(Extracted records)
· · · · · · ·
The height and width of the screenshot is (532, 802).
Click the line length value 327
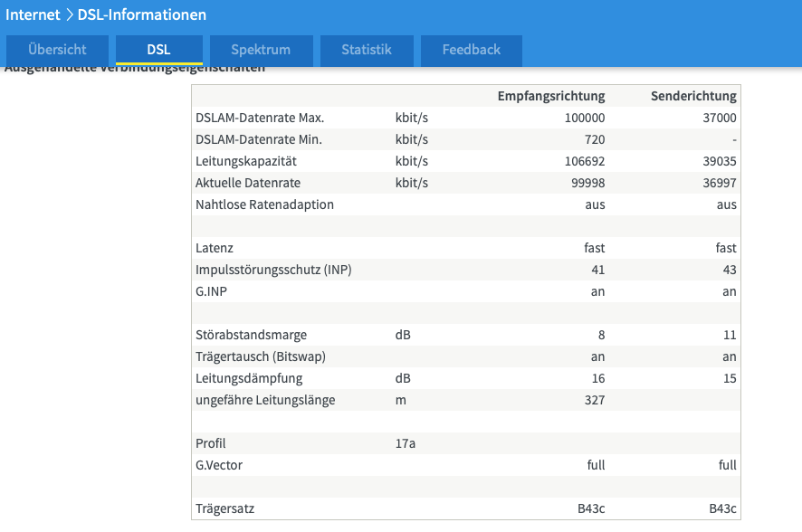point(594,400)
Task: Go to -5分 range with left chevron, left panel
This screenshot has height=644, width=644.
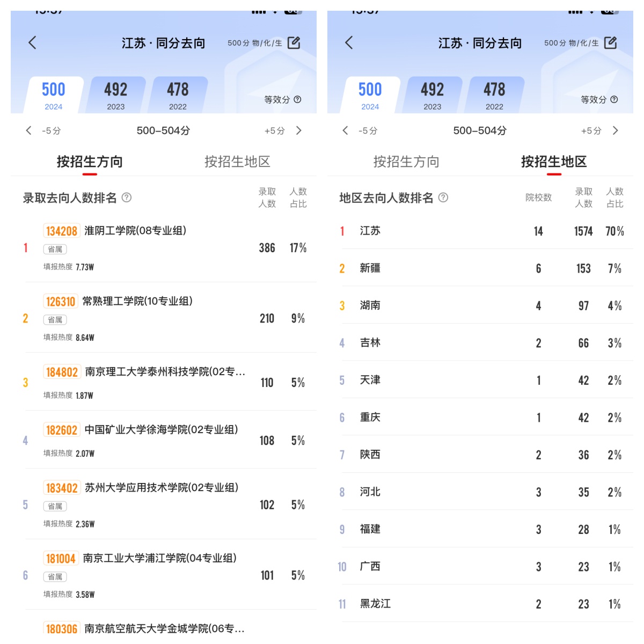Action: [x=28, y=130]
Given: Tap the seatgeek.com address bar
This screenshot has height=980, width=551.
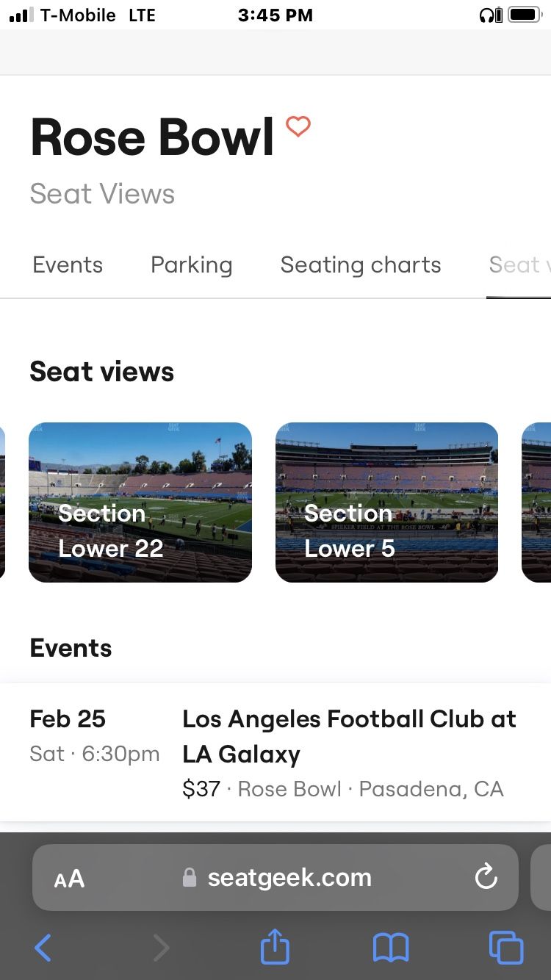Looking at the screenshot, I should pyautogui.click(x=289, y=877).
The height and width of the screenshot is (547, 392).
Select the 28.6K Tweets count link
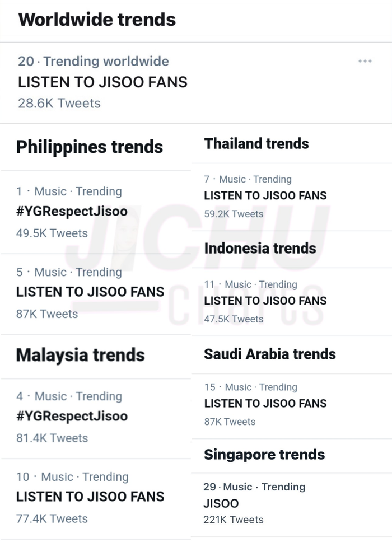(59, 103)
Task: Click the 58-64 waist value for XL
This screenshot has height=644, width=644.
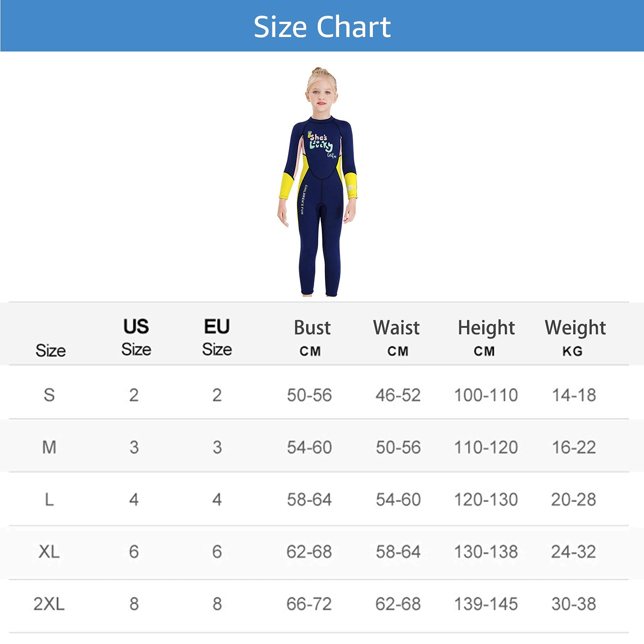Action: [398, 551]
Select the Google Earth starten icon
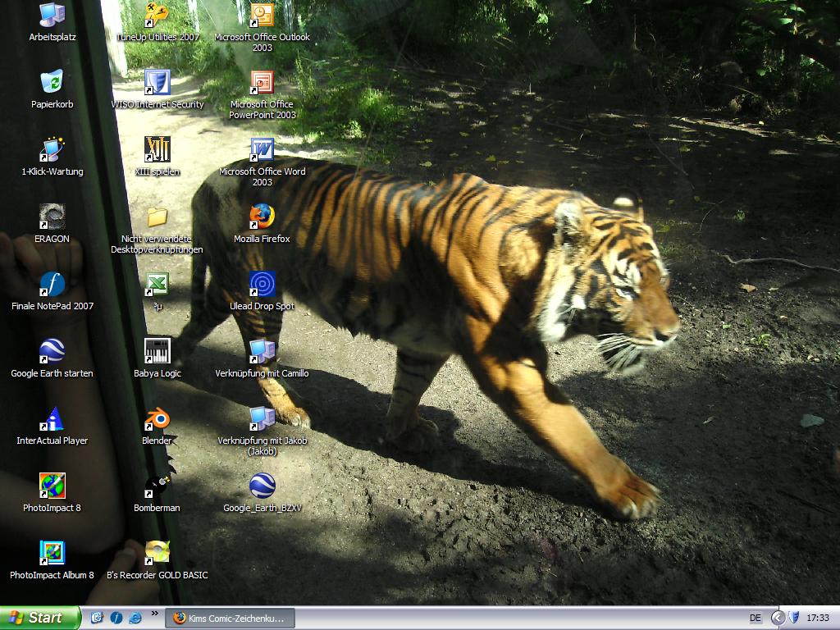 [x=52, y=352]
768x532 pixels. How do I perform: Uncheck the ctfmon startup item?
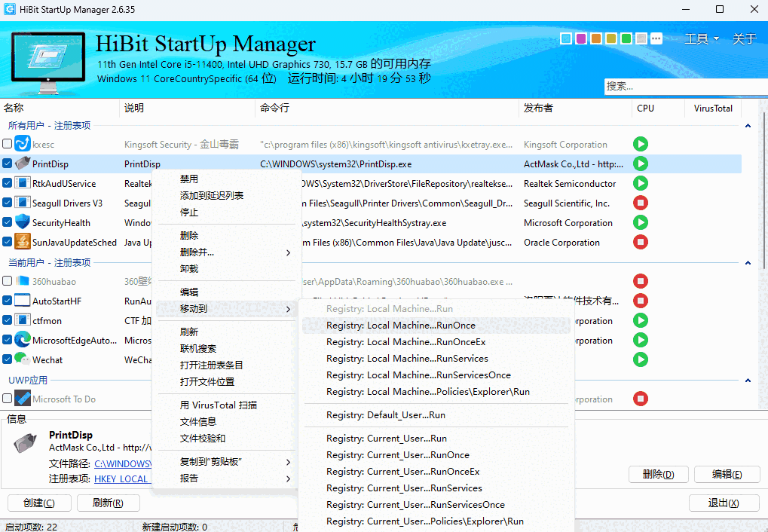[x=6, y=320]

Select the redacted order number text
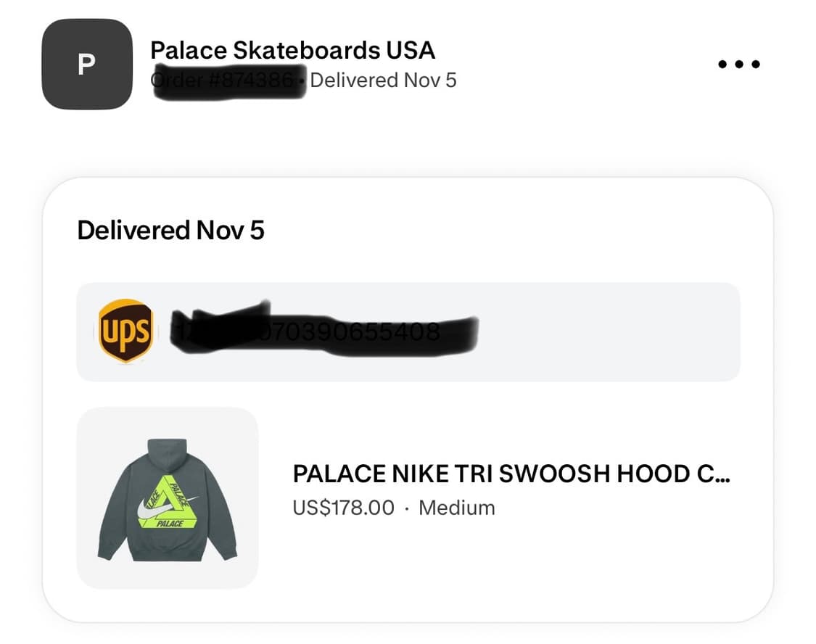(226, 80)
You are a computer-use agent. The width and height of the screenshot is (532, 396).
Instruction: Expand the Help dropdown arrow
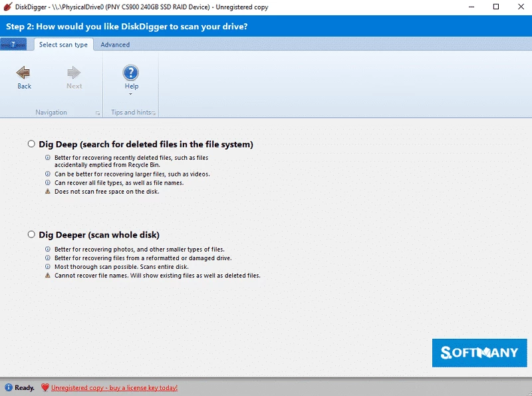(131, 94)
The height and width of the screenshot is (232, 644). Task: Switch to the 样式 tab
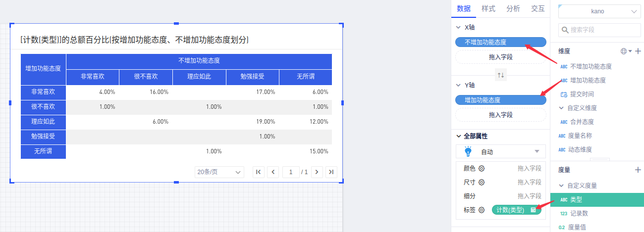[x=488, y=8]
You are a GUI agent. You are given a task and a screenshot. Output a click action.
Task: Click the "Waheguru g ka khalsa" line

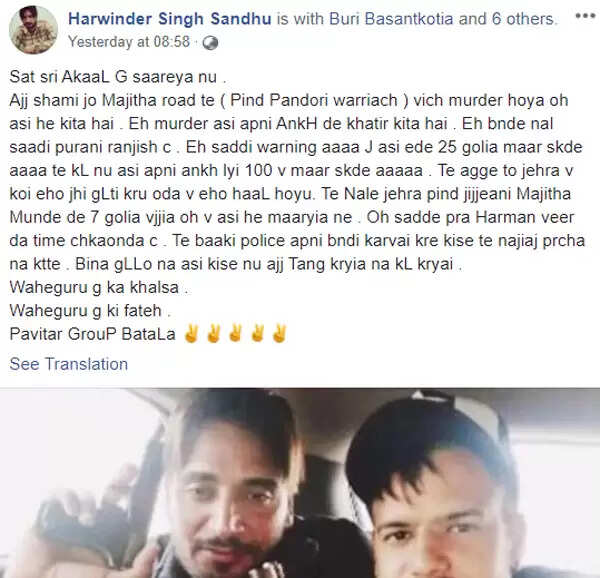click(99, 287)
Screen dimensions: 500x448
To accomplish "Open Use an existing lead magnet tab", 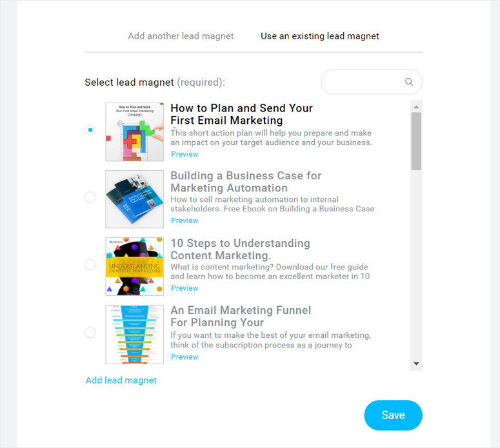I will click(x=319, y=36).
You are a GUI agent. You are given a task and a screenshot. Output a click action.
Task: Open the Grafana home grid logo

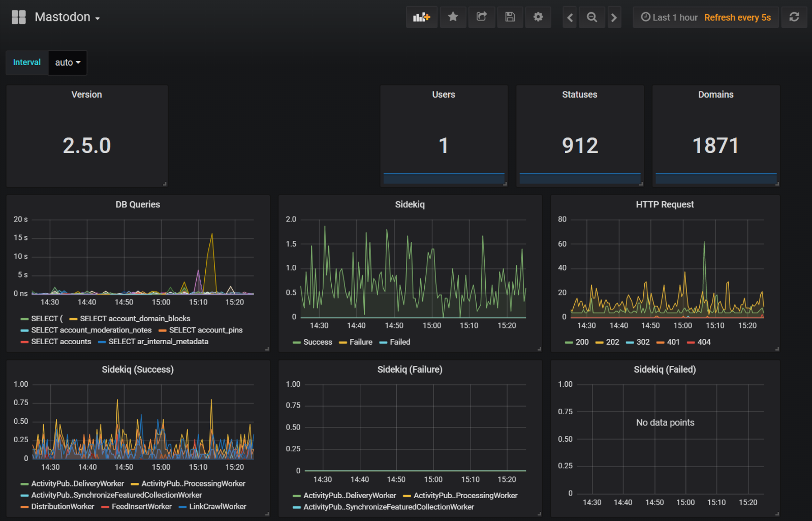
· · · · · · ·
• Required work: Say again, exactly, only those lines of the records that run from the start through the line with "The height and width of the screenshot is (547, 392).". Pictures are to be skipped.

• Answer to the problem:
The height and width of the screenshot is (532, 802).
Click the line length value 327
point(594,400)
Task: Go to -5分 range with left chevron, left panel
This screenshot has height=644, width=644.
Action: [x=28, y=130]
Given: Tap the seatgeek.com address bar
This screenshot has height=980, width=551.
Looking at the screenshot, I should pyautogui.click(x=289, y=877).
The height and width of the screenshot is (547, 392).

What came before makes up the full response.